Clinical presentation
Patients with infections due to S. intermedius usually present nonspecific symptoms such as fever, chills, and general discomfort among the cases described. However, additionally, patients would exhibit symptoms related to the body side affected by it, for example, seizures, headaches, nausea and vomiting in brain abscesses10,11 or cough, sputum production, shortness of breath, and hemoptysis in pneumonia, empyema, and lung abscesses5,12,13, which are uncommon clinical complications from S. intermedius with few cases currently described (Table 1).

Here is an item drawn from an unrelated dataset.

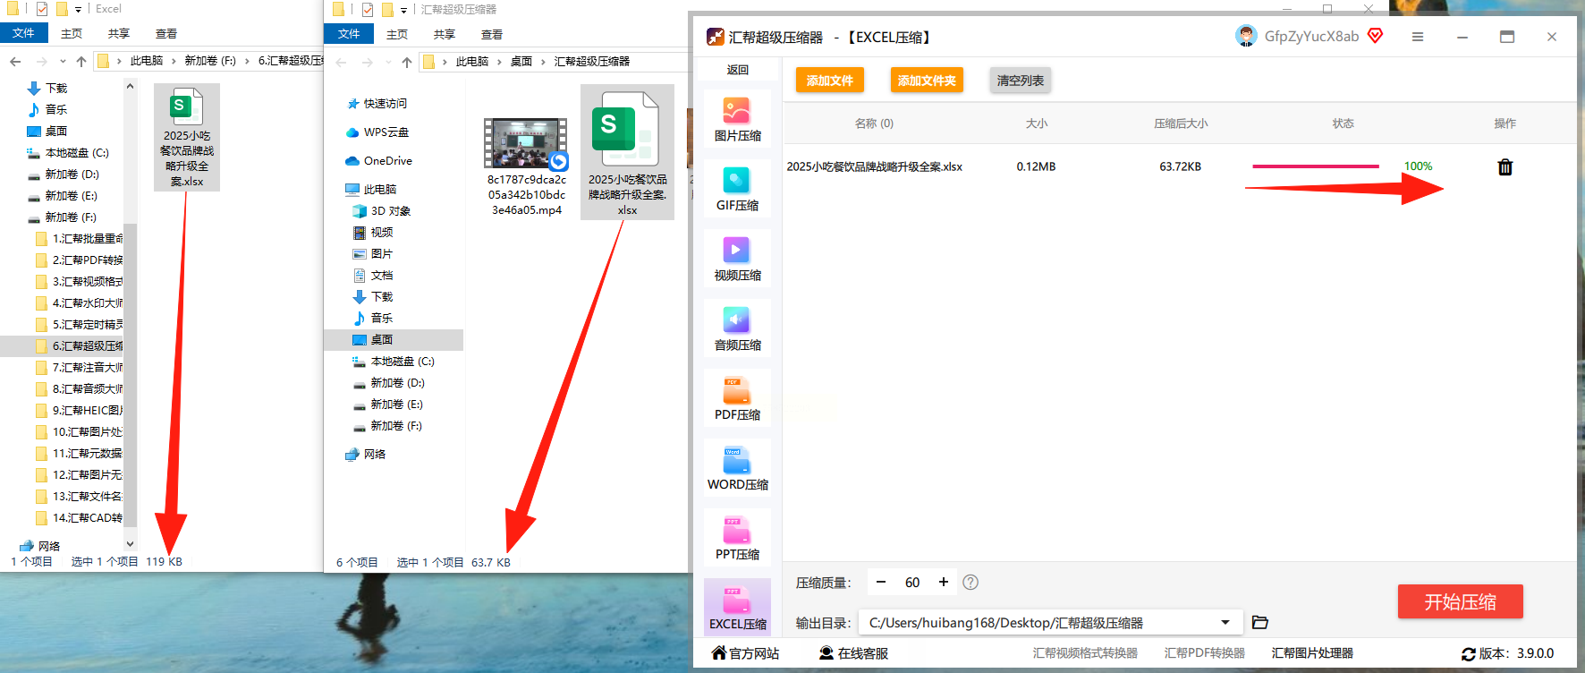1585x673 pixels.
Task: Click the 开始压缩 start button
Action: 1460,601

Moreover, chest pain, chest distress, and even respiratory failure have been described in pleural effusion and mediastinal abscess due to SAG, besides, odynophagia and cervicodynia in oropharynx infections2.
Also, it has been described with Haemophilus parainfluenzae as the causative pathogens in a pulmonary abscess in a 75-year-old man14. Besides, other rare infections in body sites due to S. intermedius have been described, such as a recently described case in which discitis was reported due to contiguous infection due to a lung abscess of the posterior right lower lobe due to S. intermedius15. It has also been described as a causative pathogen in Lemierre syndrome in a 21-year-old man with S. intermedius bacteremia16 and in a 29-year-old woman who developed multiple lung abscesses secondary to a uterine empyema caused by an intrauterine device with the S. milleri group as the causative agent isolated17. Furthermore, isolated pulmonary nodules and infective endocarditis due to S. intermedius have also been described4,18,19. In our case, blood cultures were performed with a negative result, and no signs or symptoms related to probable or confirmed endocarditis were found. Moreover, a left thoracic artery pseudoaneurysm has been described as a secondary complication of a lung abscess in a 66-year-old man 20.